**Exercise aim**
Which lines below fall between the one containing "Open Test_250615-1.xlsx file" and the one containing "Given: Disable the Receive game alerts switch"? Repeat them exactly, counting both of those lines, and add nothing else.

**Working data**
=====
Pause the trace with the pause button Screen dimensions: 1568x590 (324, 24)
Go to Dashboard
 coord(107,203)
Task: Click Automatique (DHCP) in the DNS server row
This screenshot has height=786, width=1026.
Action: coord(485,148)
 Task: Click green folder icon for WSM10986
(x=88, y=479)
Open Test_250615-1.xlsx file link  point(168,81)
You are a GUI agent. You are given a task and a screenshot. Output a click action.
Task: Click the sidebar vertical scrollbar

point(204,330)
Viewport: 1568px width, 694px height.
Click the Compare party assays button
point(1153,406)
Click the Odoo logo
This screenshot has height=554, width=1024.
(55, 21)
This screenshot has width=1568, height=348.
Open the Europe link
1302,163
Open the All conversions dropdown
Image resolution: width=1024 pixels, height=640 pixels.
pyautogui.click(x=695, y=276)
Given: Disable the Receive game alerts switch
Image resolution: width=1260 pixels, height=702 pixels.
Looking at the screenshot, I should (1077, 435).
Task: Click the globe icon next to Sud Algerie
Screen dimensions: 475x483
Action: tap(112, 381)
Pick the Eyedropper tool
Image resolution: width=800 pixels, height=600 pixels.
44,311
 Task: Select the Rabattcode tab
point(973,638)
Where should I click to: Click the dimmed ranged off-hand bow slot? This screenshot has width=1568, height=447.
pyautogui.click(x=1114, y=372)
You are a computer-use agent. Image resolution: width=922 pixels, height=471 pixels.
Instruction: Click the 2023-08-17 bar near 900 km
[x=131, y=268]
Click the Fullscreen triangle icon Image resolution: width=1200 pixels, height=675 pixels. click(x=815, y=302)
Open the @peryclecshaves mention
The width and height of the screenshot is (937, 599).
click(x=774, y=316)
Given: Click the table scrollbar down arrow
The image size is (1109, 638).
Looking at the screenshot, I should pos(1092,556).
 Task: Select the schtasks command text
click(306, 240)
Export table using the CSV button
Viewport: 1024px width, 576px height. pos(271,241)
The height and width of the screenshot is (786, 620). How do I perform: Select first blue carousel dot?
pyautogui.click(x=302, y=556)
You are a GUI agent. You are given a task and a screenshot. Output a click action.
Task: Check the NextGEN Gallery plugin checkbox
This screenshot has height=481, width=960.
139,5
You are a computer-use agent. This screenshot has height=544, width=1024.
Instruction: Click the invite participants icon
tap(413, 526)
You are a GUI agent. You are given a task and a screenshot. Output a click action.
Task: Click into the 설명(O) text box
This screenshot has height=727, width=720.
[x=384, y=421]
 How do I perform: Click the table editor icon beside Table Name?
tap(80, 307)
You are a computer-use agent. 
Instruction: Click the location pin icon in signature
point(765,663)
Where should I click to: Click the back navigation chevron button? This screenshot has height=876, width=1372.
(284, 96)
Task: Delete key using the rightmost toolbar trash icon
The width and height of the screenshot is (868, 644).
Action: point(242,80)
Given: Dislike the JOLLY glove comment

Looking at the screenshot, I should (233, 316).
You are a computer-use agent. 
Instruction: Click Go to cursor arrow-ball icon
=====
**Result for this exercise**
Open Test_250615-1.xlsx file link  point(168,81)
You are a GUI agent. You are given a task and a screenshot. Output a click action.
Task: Click the sidebar vertical scrollbar

point(204,330)
Viewport: 1568px width, 694px height.
Click the Compare party assays button
point(1153,406)
Click the Odoo logo
This screenshot has height=554, width=1024.
(55, 21)
This screenshot has width=1568, height=348.
Open the Europe link
1302,163
Open the All conversions dropdown
Image resolution: width=1024 pixels, height=640 pixels.
pyautogui.click(x=695, y=276)
Given: Disable the Receive game alerts switch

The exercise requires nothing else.